Toutes les voix musulmanes ne sont pas audibles dans les médias. Les discours consensuels sont surreprésentés, tandis que les dénonciations du racisme et des discriminations ont plus de mal à passer. Une situation qui n’est pas sans générer frustration et incompréhension au sein des communautés musulmanes.

A l’instar d’une saga de l’été diffusée sur une télé française, le scénario de la « Marche des musulmans contre le terrorisme » de juillet dernier était cousu de fil blanc. D’un côté, des politiques et journalistes piaffant d’enthousiasme devant cette initiative portée par un célèbre écrivain juif et un imam non moins médiatique. De l’autre, une très large majorité de musulmans qui allaient bientôt se voir accuser de ne pas condamner le djihadisme, de par leur frilosité à « marcher contre la terreur ». Une attitude qui peut, en partie, s’expliquer par la personnalité même du co-initiateur musulman, à savoir l’imam Hassen Chalghoumi. Porté aux nues par une classe politicomédiatique française en manque de représentants musulmans, l’homme fait pourtant hurler nombre de ses coreligionnaires, notamment pour ses liens avec le Crif[1.Conseil représentatif des institutions juives de France.] (soutien inconditionnel de l’État d’Israël) ainsi qu’avec des figures médiatiques souvent taxées d’islamophobie, comme l’éditorialiste Caroline Fourest.

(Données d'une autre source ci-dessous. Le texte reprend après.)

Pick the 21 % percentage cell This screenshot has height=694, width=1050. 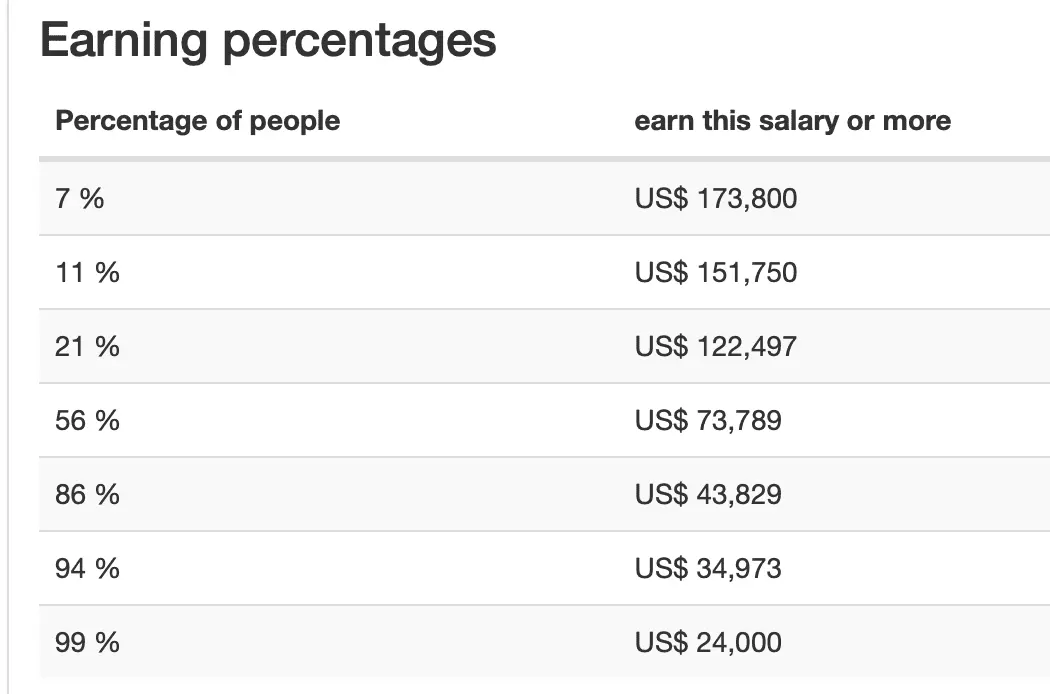(87, 346)
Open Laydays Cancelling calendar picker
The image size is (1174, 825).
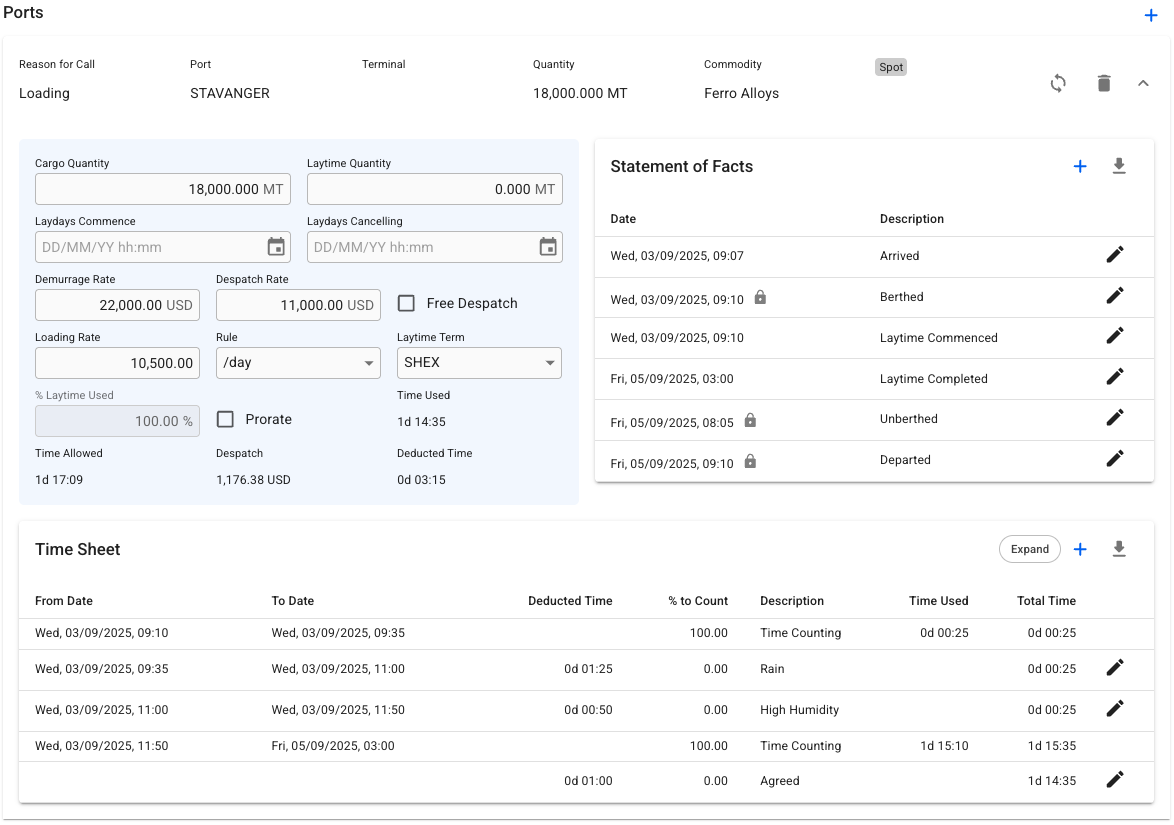548,247
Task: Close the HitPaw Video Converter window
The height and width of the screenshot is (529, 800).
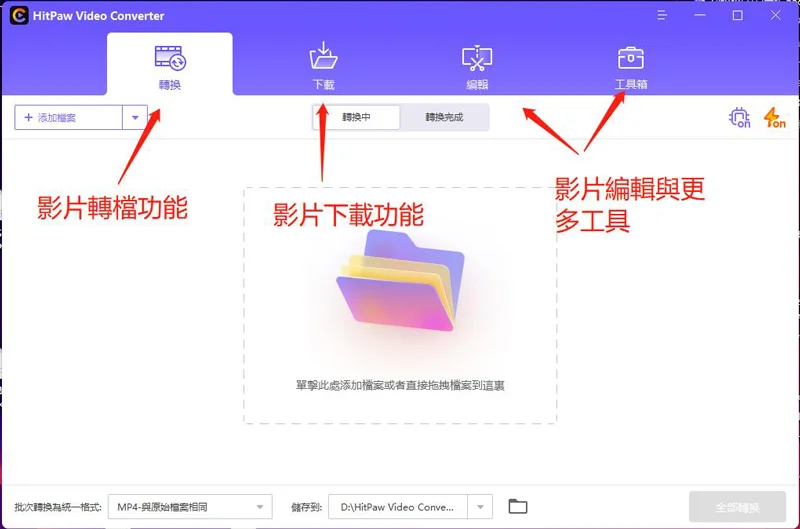Action: point(773,16)
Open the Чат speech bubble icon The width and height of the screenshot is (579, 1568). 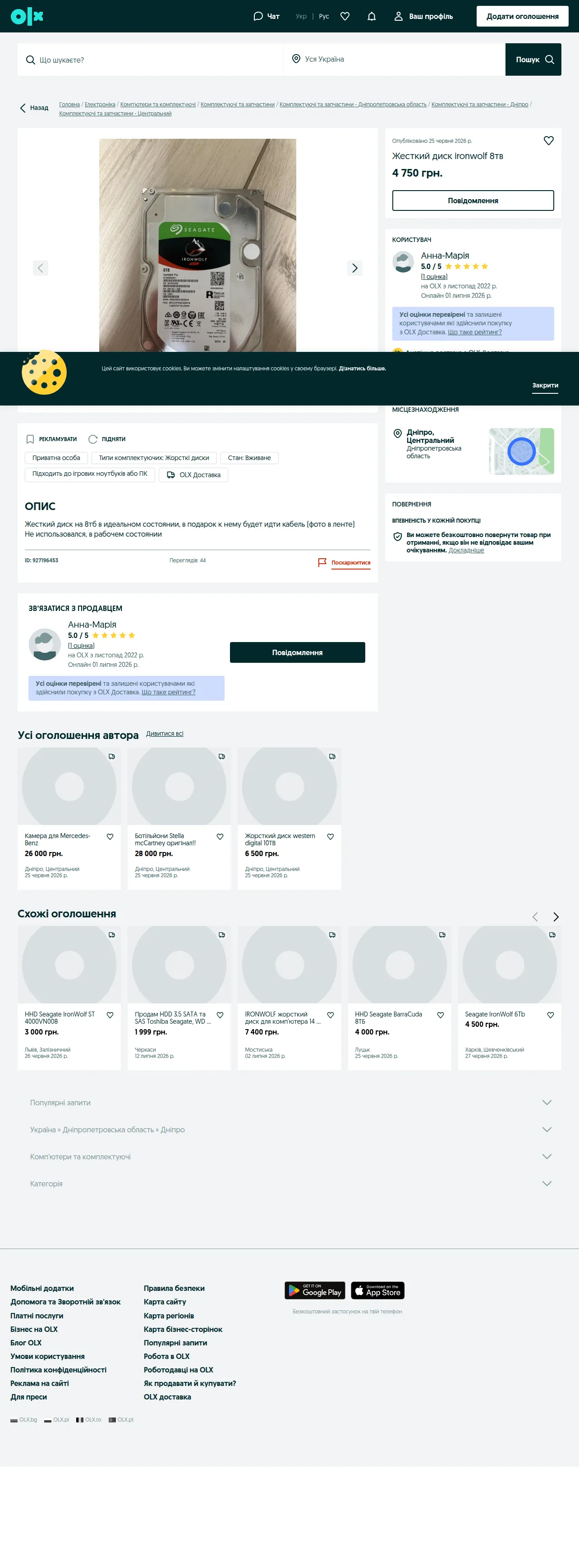[x=258, y=16]
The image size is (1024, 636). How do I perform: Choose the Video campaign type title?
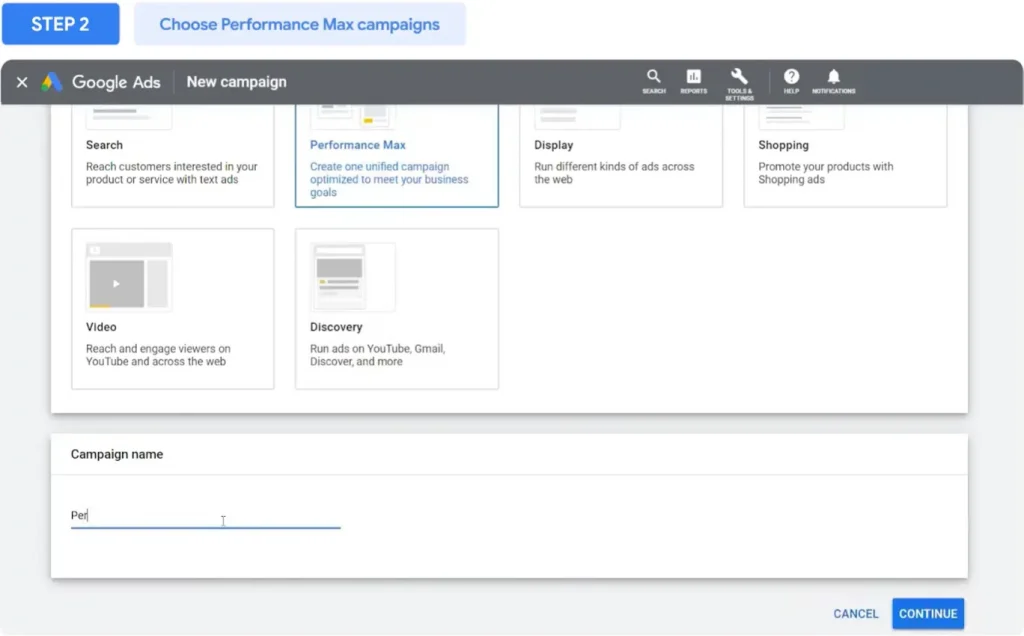point(101,327)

Son français plus qu’approximatif, ainsi qu’une attitude empreinte de soumission envers des politiques aux accents laïcards, ont fini de ruiner son crédit auprès des musulmans.
En Belgique, aussi, nous avons, en la personne de Hamid Bénichou, une figure musulmane aux positions assimilationnistes, à la fois chouchoutée par les médias et décriée au sein des communautés musulmanes. D’origine algérienne, l’homme a été l’un des premiers immigrés à intégrer la police bruxelloise. Un parcours qui a encouragé certains médias à l’ériger en une sorte d’ « anthropologue des quartiers ». Depuis, pas une émission anxiogène sur les Belges musulmans qui ne soit ponctuée de son intervention. Parfois, pour confirmer les allégations « d’islamisation rampante », parfois pour rassurer : oui, il existe (encore) des musulmans laïcs, qui respectent les principes de l’égalité hommes-femmes, de la séparation de l’Église et de l’État, etc. Avec l’inévitable sous-entendu qu’il en va différemment des musulmans un peu trop « visibles », ou revendicatifs, que ce soit la femme voilée qui souhaite entrer dans l’administration publique ou le travailleur qui demande à pouvoir prier durant ses temps de pause.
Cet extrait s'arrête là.